WHAT THE TASK ASKS: Retype each of the following items with no changes.

RECORD EXTRACTS:
────────

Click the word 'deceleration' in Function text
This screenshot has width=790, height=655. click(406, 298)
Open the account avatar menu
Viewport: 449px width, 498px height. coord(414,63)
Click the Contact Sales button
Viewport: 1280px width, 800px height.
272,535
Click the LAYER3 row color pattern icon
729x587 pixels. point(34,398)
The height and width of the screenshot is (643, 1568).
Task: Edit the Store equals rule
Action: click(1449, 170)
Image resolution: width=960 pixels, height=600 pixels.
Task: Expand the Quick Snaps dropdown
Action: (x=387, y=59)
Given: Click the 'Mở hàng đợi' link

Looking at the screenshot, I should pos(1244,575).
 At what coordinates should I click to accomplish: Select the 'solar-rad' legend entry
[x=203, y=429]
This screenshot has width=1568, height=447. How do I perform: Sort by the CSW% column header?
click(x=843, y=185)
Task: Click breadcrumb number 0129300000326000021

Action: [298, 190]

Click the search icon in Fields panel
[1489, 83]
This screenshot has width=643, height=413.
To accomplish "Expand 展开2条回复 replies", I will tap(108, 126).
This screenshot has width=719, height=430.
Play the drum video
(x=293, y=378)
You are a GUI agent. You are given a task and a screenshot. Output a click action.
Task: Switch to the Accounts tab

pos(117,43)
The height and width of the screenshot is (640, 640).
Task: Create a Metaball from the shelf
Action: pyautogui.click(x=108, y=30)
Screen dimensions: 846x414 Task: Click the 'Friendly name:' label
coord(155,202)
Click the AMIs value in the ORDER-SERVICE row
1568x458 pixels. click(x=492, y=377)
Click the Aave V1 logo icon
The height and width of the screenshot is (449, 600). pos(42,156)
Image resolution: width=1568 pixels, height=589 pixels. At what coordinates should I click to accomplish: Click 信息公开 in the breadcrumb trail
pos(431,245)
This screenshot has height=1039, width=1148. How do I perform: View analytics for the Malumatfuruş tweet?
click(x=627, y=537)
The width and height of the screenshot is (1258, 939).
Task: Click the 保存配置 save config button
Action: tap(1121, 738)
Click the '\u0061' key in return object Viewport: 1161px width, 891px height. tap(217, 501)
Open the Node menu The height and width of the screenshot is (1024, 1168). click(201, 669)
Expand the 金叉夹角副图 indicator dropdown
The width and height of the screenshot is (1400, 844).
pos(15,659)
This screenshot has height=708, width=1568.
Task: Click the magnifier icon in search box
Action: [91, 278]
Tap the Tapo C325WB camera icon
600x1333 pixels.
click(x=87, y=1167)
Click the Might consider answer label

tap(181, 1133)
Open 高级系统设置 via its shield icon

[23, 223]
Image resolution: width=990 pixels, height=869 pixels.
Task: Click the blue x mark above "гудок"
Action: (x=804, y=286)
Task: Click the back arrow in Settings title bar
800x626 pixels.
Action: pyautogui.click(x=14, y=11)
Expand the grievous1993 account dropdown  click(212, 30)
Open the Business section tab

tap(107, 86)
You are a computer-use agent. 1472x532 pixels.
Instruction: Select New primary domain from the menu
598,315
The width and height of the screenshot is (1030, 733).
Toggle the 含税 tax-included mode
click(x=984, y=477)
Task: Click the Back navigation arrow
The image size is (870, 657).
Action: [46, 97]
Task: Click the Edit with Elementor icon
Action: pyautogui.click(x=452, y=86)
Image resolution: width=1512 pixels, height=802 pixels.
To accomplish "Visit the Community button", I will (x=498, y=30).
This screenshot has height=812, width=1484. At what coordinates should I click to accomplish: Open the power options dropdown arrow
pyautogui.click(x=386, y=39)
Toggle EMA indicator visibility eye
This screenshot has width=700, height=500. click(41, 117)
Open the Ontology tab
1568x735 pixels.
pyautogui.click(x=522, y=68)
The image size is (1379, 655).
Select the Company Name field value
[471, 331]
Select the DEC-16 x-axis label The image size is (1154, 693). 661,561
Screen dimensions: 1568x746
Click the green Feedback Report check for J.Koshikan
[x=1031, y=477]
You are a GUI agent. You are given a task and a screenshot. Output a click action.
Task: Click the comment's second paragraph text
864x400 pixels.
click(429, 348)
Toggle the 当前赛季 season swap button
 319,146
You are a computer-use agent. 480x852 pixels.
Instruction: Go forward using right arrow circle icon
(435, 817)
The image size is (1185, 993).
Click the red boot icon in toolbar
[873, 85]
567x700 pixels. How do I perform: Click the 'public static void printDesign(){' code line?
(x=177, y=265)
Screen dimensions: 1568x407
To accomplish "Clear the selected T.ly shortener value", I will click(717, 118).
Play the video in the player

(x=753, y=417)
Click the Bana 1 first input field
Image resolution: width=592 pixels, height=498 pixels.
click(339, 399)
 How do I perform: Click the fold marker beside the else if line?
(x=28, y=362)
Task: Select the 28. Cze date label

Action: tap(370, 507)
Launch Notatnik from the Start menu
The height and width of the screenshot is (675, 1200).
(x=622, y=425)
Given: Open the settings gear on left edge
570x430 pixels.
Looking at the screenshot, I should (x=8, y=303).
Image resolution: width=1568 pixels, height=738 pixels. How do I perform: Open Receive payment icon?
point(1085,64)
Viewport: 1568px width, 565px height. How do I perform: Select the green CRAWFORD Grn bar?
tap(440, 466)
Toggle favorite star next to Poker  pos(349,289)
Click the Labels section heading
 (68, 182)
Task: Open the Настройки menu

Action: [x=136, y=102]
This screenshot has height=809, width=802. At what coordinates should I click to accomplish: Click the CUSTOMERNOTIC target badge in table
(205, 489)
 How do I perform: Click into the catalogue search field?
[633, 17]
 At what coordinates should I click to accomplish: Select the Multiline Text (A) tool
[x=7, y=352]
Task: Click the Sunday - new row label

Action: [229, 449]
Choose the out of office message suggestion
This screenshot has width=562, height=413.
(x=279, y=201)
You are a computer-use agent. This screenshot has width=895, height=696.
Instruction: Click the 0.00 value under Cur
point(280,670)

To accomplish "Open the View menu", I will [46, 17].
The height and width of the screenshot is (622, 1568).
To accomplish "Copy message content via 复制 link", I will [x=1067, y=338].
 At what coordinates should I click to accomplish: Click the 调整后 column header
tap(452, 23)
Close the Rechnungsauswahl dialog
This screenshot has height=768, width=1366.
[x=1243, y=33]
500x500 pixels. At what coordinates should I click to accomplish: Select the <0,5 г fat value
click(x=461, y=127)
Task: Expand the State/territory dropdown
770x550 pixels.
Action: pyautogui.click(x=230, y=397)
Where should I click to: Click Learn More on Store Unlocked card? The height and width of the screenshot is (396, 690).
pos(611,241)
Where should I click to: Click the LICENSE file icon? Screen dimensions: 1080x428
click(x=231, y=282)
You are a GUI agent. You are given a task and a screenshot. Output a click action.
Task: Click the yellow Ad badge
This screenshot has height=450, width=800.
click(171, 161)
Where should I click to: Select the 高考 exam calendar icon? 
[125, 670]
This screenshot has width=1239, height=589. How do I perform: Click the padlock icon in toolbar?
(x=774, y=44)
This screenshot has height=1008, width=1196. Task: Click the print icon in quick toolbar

────────

RESULT:
Click the word 'deceleration' in Function text
This screenshot has width=790, height=655. click(406, 298)
Open the account avatar menu
Viewport: 449px width, 498px height. coord(414,63)
Click the Contact Sales button
Viewport: 1280px width, 800px height.
272,535
Click the LAYER3 row color pattern icon
729x587 pixels. point(34,398)
The height and width of the screenshot is (643, 1568).
Task: Edit the Store equals rule
Action: click(1449, 170)
Image resolution: width=960 pixels, height=600 pixels.
Task: Expand the Quick Snaps dropdown
Action: (x=387, y=59)
Given: Click the 'Mở hàng đợi' link

Looking at the screenshot, I should pos(1244,575).
 At what coordinates should I click to accomplish: Select the 'solar-rad' legend entry
[x=203, y=429]
This screenshot has width=1568, height=447. How do I perform: Sort by the CSW% column header?
click(x=843, y=185)
Task: Click breadcrumb number 0129300000326000021

Action: [298, 190]

Click the search icon in Fields panel
[1489, 83]
This screenshot has width=643, height=413.
To accomplish "Expand 展开2条回复 replies", I will tap(108, 126).
This screenshot has width=719, height=430.
Play the drum video
(x=293, y=378)
You are a GUI agent. You are given a task and a screenshot. Output a click action.
Task: Switch to the Accounts tab

pos(117,43)
The height and width of the screenshot is (640, 640).
Task: Create a Metaball from the shelf
Action: pyautogui.click(x=108, y=30)
Screen dimensions: 846x414 Task: Click the 'Friendly name:' label
coord(155,202)
Click the AMIs value in the ORDER-SERVICE row
1568x458 pixels. click(x=492, y=377)
Click the Aave V1 logo icon
The height and width of the screenshot is (449, 600). pos(42,156)
Image resolution: width=1568 pixels, height=589 pixels. At what coordinates should I click to accomplish: Click 信息公开 in the breadcrumb trail
pos(431,245)
This screenshot has height=1039, width=1148. How do I perform: View analytics for the Malumatfuruş tweet?
click(x=627, y=537)
The width and height of the screenshot is (1258, 939).
Task: Click the 保存配置 save config button
Action: tap(1121, 738)
Click the '\u0061' key in return object Viewport: 1161px width, 891px height. tap(217, 501)
Open the Node menu The height and width of the screenshot is (1024, 1168). click(201, 669)
Expand the 金叉夹角副图 indicator dropdown
The width and height of the screenshot is (1400, 844).
pos(15,659)
This screenshot has height=708, width=1568.
Task: Click the magnifier icon in search box
Action: [91, 278]
Tap the Tapo C325WB camera icon
600x1333 pixels.
click(x=87, y=1167)
Click the Might consider answer label

tap(181, 1133)
Open 高级系统设置 via its shield icon

[23, 223]
Image resolution: width=990 pixels, height=869 pixels.
Task: Click the blue x mark above "гудок"
Action: (x=804, y=286)
Task: Click the back arrow in Settings title bar
800x626 pixels.
Action: pyautogui.click(x=14, y=11)
Expand the grievous1993 account dropdown  click(212, 30)
Open the Business section tab

tap(107, 86)
You are a computer-use agent. 1472x532 pixels.
Instruction: Select New primary domain from the menu
598,315
The width and height of the screenshot is (1030, 733).
Toggle the 含税 tax-included mode
click(x=984, y=477)
Task: Click the Back navigation arrow
The image size is (870, 657).
Action: [46, 97]
Task: Click the Edit with Elementor icon
Action: pyautogui.click(x=452, y=86)
Image resolution: width=1512 pixels, height=802 pixels.
To accomplish "Visit the Community button", I will (x=498, y=30).
This screenshot has height=812, width=1484. At what coordinates should I click to accomplish: Open the power options dropdown arrow
pyautogui.click(x=386, y=39)
Toggle EMA indicator visibility eye
This screenshot has width=700, height=500. click(41, 117)
Open the Ontology tab
1568x735 pixels.
pyautogui.click(x=522, y=68)
The image size is (1379, 655).
Select the Company Name field value
[471, 331]
Select the DEC-16 x-axis label The image size is (1154, 693). 661,561
Screen dimensions: 1568x746
Click the green Feedback Report check for J.Koshikan
[x=1031, y=477]
You are a GUI agent. You are given a task and a screenshot. Output a click action.
Task: Click the comment's second paragraph text
864x400 pixels.
click(429, 348)
Toggle the 当前赛季 season swap button
 319,146
You are a computer-use agent. 480x852 pixels.
Instruction: Go forward using right arrow circle icon
(435, 817)
The image size is (1185, 993).
Click the red boot icon in toolbar
[873, 85]
567x700 pixels. How do I perform: Click the 'public static void printDesign(){' code line?
(x=177, y=265)
Screen dimensions: 1568x407
To accomplish "Clear the selected T.ly shortener value", I will click(717, 118).
Play the video in the player

(x=753, y=417)
Click the Bana 1 first input field
Image resolution: width=592 pixels, height=498 pixels.
click(339, 399)
 How do I perform: Click the fold marker beside the else if line?
(x=28, y=362)
Task: Select the 28. Cze date label

Action: tap(370, 507)
Launch Notatnik from the Start menu
The height and width of the screenshot is (675, 1200).
(x=622, y=425)
Given: Open the settings gear on left edge
570x430 pixels.
Looking at the screenshot, I should (x=8, y=303).
Image resolution: width=1568 pixels, height=738 pixels. How do I perform: Open Receive payment icon?
point(1085,64)
Viewport: 1568px width, 565px height. How do I perform: Select the green CRAWFORD Grn bar?
tap(440, 466)
Toggle favorite star next to Poker  pos(349,289)
Click the Labels section heading
 (68, 182)
Task: Open the Настройки menu

Action: [x=136, y=102]
This screenshot has height=809, width=802. At what coordinates should I click to accomplish: Click the CUSTOMERNOTIC target badge in table
(205, 489)
 How do I perform: Click into the catalogue search field?
[633, 17]
 At what coordinates should I click to accomplish: Select the Multiline Text (A) tool
[x=7, y=352]
Task: Click the Sunday - new row label

Action: [229, 449]
Choose the out of office message suggestion
This screenshot has width=562, height=413.
(x=279, y=201)
You are a computer-use agent. This screenshot has width=895, height=696.
Instruction: Click the 0.00 value under Cur
point(280,670)

To accomplish "Open the View menu", I will [46, 17].
The height and width of the screenshot is (622, 1568).
To accomplish "Copy message content via 复制 link", I will [x=1067, y=338].
 At what coordinates should I click to accomplish: Click the 调整后 column header
tap(452, 23)
Close the Rechnungsauswahl dialog
This screenshot has height=768, width=1366.
[x=1243, y=33]
500x500 pixels. At what coordinates should I click to accomplish: Select the <0,5 г fat value
click(x=461, y=127)
Task: Expand the State/territory dropdown
770x550 pixels.
Action: pyautogui.click(x=230, y=397)
Where should I click to: Click Learn More on Store Unlocked card? The height and width of the screenshot is (396, 690).
pos(611,241)
Where should I click to: Click the LICENSE file icon? Screen dimensions: 1080x428
click(x=231, y=282)
You are a GUI agent. You are given a task and a screenshot. Output a click action.
Task: Click the yellow Ad badge
This screenshot has height=450, width=800.
click(171, 161)
Where should I click to: Select the 高考 exam calendar icon? 
[125, 670]
This screenshot has width=1239, height=589. How do I perform: Click the padlock icon in toolbar?
(x=774, y=44)
This screenshot has height=1008, width=1196. Task: Click the print icon in quick toolbar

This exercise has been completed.